Records from a collection
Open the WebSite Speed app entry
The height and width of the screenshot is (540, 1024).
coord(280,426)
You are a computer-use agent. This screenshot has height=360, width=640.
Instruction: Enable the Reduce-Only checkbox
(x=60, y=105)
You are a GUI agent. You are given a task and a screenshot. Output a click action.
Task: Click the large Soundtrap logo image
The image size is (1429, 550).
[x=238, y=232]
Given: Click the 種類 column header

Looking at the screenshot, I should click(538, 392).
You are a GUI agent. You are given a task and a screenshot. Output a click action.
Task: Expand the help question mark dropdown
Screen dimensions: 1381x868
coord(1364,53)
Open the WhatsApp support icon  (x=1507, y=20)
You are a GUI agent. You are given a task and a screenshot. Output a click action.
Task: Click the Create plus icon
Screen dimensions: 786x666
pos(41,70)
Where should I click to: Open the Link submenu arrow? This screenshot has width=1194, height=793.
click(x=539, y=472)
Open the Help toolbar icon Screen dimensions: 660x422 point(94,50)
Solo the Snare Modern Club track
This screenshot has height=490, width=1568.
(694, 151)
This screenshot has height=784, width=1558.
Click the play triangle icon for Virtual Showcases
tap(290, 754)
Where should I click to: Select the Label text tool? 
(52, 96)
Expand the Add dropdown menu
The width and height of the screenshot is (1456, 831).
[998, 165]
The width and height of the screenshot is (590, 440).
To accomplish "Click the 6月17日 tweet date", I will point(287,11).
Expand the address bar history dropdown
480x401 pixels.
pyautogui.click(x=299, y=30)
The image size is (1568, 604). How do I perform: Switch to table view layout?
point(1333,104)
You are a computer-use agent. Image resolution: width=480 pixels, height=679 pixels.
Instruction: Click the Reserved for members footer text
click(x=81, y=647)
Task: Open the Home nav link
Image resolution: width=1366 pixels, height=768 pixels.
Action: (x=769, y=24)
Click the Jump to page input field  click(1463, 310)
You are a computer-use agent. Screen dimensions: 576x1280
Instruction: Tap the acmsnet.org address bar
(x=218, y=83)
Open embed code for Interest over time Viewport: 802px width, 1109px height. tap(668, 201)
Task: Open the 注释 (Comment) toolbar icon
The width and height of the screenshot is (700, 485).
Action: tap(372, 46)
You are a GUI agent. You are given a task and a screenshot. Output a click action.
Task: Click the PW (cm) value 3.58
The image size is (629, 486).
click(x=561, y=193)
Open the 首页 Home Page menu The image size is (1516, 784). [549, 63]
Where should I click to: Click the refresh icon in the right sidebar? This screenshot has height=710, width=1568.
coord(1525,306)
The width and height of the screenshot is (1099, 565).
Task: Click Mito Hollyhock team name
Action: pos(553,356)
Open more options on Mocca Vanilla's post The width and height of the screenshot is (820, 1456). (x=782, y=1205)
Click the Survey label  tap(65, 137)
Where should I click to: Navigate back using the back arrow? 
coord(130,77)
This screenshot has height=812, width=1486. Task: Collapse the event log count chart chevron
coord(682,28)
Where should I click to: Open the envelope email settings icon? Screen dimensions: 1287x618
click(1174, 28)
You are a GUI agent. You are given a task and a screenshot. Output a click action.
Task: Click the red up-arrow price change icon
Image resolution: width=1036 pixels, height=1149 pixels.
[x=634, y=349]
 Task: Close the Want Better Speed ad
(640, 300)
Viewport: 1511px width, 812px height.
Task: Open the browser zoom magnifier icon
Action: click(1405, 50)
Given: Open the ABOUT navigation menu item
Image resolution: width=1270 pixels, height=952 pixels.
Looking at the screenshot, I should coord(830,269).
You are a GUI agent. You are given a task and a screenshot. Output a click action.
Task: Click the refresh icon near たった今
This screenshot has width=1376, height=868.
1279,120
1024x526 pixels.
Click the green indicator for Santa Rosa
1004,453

[THE EXERCISE]: Retype the data above from the line with "Where should I click to: Navigate" up to and including the line with "Action: click(1405, 50)", keeping every character the same.

[ANSWER TO THIS TASK]:
Where should I click to: Navigate back using the back arrow? 
coord(130,77)
This screenshot has height=812, width=1486. Task: Collapse the event log count chart chevron
coord(682,28)
Where should I click to: Open the envelope email settings icon? Screen dimensions: 1287x618
click(1174, 28)
You are a GUI agent. You are given a task and a screenshot. Output a click action.
Task: Click the red up-arrow price change icon
Image resolution: width=1036 pixels, height=1149 pixels.
[x=634, y=349]
 Task: Close the Want Better Speed ad
(640, 300)
Viewport: 1511px width, 812px height.
Task: Open the browser zoom magnifier icon
Action: click(1405, 50)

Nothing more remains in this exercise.